* [Assigned task]: Give the entries back exactly as they stand, but without pictures.

***

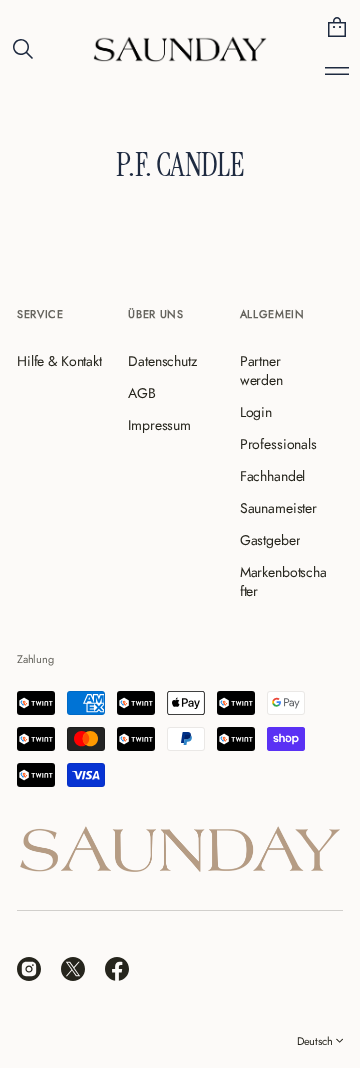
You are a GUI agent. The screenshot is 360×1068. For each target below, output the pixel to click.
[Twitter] (73, 969)
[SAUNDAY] (180, 49)
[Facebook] (117, 969)
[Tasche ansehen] (337, 27)
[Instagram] (29, 969)
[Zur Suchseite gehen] (23, 49)
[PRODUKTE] (337, 71)
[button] (23, 49)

***

* [Your response]:
You are a GUI agent. The screenshot is 360×1068. For each target below, output the pixel to click.
[Twitter] (73, 969)
[SAUNDAY] (180, 49)
[Facebook] (117, 969)
[Tasche ansehen] (337, 27)
[Instagram] (29, 969)
[Zur Suchseite gehen] (23, 49)
[PRODUKTE] (337, 71)
[button] (23, 49)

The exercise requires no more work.